Excerpted data:
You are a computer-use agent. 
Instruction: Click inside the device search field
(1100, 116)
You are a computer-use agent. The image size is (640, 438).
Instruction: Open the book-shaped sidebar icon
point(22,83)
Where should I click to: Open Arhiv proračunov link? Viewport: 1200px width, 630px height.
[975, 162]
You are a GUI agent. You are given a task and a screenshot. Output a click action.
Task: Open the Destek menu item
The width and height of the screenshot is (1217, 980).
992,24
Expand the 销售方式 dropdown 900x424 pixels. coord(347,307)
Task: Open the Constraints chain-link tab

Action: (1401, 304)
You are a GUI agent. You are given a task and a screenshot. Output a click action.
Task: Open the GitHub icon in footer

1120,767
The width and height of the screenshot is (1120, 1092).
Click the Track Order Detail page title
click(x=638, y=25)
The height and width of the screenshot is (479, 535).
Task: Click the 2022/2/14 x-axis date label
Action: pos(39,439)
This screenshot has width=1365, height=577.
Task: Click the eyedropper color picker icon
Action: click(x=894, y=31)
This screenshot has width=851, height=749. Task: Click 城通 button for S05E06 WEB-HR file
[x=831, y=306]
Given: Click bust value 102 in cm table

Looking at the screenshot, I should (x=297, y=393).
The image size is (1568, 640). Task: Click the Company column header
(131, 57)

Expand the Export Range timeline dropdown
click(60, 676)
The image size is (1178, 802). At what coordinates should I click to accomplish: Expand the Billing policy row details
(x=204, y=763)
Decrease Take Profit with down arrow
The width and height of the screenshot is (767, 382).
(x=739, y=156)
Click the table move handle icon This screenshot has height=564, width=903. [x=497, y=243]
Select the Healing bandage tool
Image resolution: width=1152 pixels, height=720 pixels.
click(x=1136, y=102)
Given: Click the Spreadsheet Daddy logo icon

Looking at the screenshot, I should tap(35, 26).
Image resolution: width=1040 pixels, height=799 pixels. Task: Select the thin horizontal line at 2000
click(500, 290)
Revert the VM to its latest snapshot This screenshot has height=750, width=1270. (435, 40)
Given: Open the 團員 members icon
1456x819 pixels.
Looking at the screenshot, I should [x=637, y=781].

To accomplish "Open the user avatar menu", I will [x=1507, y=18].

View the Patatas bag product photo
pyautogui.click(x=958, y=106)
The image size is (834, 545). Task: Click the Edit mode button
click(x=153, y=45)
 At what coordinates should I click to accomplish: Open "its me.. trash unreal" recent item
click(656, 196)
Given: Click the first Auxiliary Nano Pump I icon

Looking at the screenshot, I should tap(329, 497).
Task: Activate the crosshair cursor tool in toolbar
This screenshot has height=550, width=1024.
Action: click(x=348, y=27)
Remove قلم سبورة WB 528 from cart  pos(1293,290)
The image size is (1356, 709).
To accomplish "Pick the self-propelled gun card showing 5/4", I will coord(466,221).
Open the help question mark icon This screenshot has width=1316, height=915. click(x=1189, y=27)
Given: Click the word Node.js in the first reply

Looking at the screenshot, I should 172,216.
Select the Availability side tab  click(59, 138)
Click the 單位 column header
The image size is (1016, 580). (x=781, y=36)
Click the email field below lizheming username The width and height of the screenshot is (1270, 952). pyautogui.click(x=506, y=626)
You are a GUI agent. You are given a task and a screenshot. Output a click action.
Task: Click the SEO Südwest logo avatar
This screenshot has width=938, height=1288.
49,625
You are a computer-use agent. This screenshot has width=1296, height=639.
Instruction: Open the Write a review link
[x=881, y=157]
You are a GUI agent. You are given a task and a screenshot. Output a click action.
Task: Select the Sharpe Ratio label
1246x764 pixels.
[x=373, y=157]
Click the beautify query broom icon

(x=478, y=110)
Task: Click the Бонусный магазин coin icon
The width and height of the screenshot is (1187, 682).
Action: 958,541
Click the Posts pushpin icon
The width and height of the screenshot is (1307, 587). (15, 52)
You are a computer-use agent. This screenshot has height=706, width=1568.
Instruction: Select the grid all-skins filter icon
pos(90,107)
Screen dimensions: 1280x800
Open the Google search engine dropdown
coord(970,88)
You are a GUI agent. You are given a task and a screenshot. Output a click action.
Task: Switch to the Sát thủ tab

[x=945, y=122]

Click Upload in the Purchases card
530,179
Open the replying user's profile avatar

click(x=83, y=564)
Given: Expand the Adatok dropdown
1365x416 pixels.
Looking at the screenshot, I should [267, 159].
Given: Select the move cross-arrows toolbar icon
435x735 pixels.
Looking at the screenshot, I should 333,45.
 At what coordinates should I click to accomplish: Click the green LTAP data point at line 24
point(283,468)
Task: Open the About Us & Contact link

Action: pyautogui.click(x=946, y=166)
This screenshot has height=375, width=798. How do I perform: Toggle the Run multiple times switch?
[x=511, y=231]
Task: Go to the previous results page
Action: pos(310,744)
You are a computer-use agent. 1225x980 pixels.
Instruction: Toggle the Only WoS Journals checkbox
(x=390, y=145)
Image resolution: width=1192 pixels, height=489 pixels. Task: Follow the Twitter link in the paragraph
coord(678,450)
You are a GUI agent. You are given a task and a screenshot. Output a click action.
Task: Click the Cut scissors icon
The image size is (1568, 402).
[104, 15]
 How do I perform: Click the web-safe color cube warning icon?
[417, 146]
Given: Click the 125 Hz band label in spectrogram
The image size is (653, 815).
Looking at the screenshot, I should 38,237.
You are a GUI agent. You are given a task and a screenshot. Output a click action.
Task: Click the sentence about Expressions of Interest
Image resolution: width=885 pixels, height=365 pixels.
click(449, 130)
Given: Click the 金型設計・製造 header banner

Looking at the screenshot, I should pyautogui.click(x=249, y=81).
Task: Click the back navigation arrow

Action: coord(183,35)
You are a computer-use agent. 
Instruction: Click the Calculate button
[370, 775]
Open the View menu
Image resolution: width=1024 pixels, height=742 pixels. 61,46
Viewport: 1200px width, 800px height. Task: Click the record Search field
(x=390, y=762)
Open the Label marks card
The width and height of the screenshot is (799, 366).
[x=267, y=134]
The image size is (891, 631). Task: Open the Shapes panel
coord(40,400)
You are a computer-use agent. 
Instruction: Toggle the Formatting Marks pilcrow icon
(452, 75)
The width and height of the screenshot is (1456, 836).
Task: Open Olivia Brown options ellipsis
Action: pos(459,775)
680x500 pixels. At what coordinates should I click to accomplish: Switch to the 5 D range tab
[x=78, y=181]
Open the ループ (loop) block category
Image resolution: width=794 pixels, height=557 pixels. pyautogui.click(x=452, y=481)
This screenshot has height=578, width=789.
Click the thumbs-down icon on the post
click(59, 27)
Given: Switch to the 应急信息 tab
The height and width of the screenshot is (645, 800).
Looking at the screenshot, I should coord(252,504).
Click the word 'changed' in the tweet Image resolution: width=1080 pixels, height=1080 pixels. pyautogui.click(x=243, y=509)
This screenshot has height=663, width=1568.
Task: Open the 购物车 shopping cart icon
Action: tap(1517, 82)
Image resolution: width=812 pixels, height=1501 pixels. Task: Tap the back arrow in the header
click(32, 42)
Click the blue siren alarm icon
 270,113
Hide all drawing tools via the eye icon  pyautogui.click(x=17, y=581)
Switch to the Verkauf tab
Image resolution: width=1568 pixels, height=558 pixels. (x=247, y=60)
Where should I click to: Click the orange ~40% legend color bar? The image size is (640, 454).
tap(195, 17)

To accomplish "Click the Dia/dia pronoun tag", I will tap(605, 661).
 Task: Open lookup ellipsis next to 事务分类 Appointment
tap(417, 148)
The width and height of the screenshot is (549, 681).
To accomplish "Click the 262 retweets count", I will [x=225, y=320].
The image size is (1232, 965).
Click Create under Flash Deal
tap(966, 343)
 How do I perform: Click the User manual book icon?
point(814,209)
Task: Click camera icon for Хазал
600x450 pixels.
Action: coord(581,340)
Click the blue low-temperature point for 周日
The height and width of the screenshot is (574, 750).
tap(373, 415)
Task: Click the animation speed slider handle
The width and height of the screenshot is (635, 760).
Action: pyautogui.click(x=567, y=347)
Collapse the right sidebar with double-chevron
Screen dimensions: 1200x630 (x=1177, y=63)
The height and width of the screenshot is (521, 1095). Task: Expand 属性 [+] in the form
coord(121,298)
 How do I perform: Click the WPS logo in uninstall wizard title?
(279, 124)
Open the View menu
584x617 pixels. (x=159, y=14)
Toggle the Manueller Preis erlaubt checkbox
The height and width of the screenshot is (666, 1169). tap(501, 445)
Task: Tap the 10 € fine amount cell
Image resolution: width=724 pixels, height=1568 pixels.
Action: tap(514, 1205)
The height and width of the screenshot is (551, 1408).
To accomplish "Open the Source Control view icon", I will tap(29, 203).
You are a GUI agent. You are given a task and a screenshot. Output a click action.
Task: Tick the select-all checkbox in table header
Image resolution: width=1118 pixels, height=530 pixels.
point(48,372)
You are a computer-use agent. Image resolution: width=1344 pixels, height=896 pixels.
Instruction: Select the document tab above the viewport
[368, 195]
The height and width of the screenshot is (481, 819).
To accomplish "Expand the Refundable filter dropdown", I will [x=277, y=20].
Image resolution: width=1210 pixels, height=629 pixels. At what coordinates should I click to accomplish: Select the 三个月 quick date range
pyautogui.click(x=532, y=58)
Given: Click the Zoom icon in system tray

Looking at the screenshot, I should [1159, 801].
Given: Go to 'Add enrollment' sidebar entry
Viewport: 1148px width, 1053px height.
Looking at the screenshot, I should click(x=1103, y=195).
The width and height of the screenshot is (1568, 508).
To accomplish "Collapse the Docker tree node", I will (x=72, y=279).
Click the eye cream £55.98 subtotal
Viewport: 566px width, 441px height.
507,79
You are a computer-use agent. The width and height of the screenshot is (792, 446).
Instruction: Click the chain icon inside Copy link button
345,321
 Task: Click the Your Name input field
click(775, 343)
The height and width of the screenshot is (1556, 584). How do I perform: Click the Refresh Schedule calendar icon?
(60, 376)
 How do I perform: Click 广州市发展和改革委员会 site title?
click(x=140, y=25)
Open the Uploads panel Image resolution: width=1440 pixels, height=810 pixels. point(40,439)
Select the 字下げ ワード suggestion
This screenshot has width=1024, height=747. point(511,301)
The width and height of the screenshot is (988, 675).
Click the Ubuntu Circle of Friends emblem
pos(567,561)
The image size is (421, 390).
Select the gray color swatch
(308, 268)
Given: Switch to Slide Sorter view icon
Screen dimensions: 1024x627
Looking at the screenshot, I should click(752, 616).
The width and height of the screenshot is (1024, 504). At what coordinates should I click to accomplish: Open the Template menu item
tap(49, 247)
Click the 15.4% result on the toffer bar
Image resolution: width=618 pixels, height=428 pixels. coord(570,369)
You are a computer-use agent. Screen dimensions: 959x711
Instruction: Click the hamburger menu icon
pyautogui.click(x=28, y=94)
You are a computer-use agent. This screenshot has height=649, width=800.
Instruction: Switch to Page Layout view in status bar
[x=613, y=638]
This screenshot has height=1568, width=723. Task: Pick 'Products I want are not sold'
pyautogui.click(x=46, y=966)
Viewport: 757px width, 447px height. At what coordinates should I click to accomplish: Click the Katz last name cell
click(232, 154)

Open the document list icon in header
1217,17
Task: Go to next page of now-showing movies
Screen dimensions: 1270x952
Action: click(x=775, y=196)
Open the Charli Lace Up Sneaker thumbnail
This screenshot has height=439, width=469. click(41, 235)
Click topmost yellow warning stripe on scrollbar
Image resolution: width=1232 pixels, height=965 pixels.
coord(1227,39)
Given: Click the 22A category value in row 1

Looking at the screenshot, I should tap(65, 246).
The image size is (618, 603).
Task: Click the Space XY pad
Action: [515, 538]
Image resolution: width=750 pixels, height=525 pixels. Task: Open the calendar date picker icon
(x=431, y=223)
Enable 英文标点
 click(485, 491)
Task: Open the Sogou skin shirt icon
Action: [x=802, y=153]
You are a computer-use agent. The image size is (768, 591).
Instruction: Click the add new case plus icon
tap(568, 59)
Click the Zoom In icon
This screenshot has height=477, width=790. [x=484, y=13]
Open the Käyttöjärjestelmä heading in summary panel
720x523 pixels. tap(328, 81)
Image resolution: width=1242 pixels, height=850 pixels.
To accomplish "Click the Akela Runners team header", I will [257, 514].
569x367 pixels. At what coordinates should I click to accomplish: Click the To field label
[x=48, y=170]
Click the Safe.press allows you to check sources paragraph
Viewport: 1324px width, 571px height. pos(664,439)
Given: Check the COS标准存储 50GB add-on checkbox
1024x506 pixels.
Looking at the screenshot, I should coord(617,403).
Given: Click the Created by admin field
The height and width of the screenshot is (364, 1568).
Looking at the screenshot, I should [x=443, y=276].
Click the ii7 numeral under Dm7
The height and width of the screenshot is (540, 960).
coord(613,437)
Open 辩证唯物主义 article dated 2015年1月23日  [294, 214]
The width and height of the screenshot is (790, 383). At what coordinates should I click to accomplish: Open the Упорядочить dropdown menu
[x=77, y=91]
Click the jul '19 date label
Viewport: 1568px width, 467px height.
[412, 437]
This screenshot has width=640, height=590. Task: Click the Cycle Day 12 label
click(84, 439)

Goal of the exercise: Report every line from the listing above where the string "showing" can be found.

Solved exercise:
To accomplish "Pick the self-propelled gun card showing 5/4", I will coord(466,221).
Task: Go to next page of now-showing movies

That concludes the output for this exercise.